EXTRACTED DATA section start

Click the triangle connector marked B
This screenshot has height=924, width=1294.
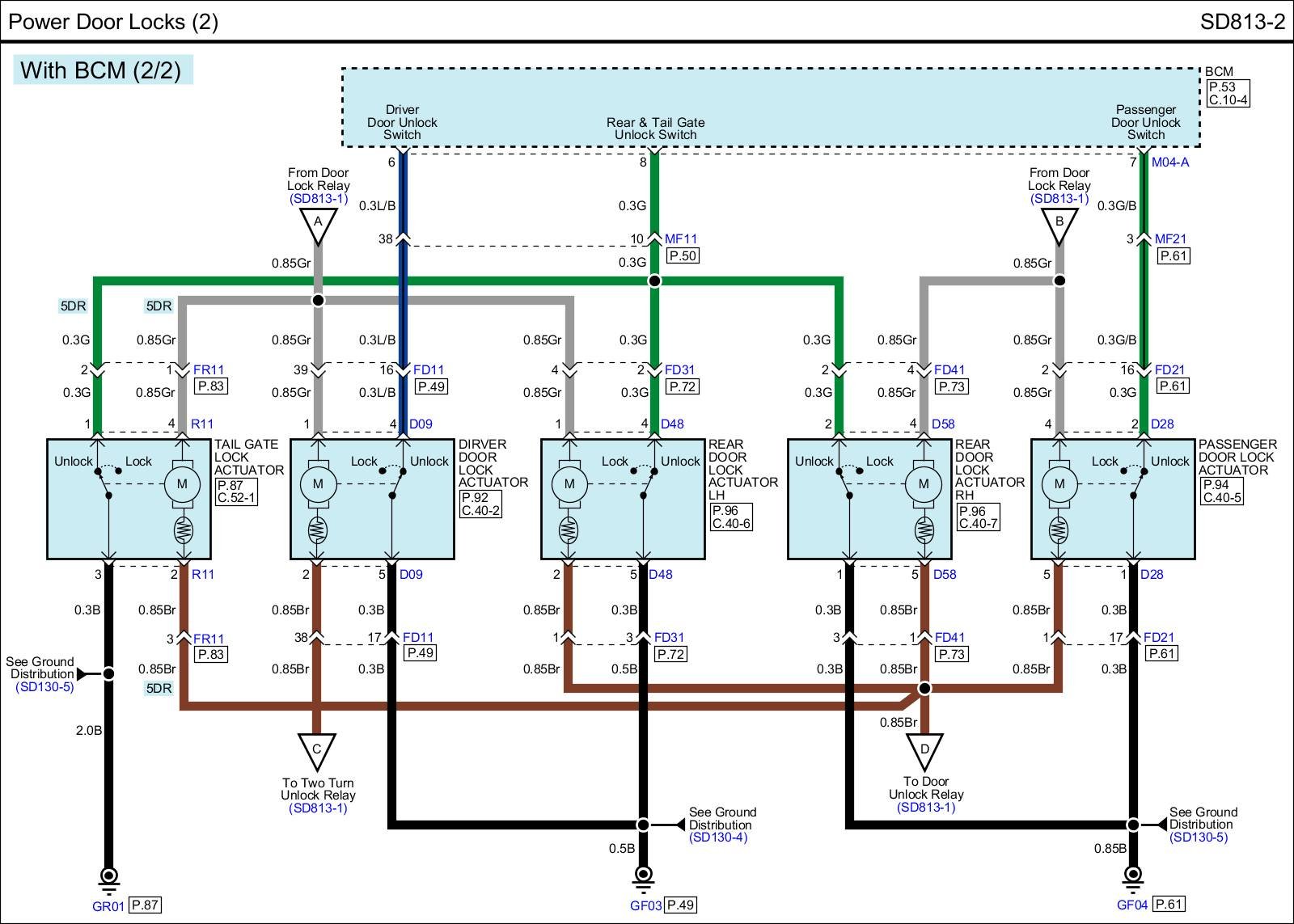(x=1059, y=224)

EXTRACTED DATA section end
EXTRACTED DATA section start

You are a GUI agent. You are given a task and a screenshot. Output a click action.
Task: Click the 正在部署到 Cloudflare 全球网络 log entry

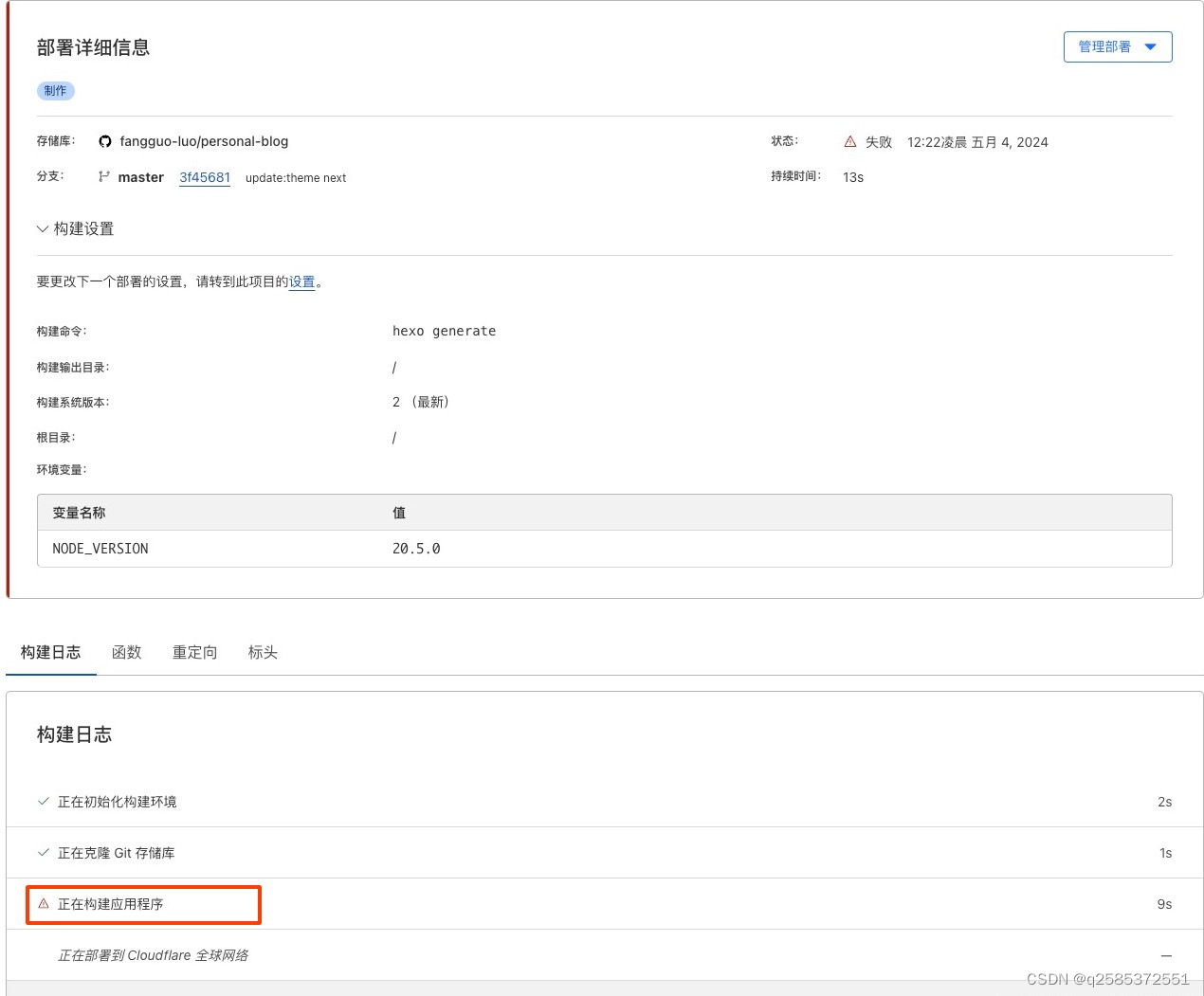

EXTRACTED DATA section end

EXERCISE DETAILS – Reproduce, exactly as they stand in the data above, the lines from the one that holds "You are a GUI" to the one that holds "Task: Click the", inclusive.

WRITTEN REPLY –
You are a GUI agent. You are given a task and a screenshot. Output a click action.
Task: Click the 正在部署到 Cloudflare 全球网络 log entry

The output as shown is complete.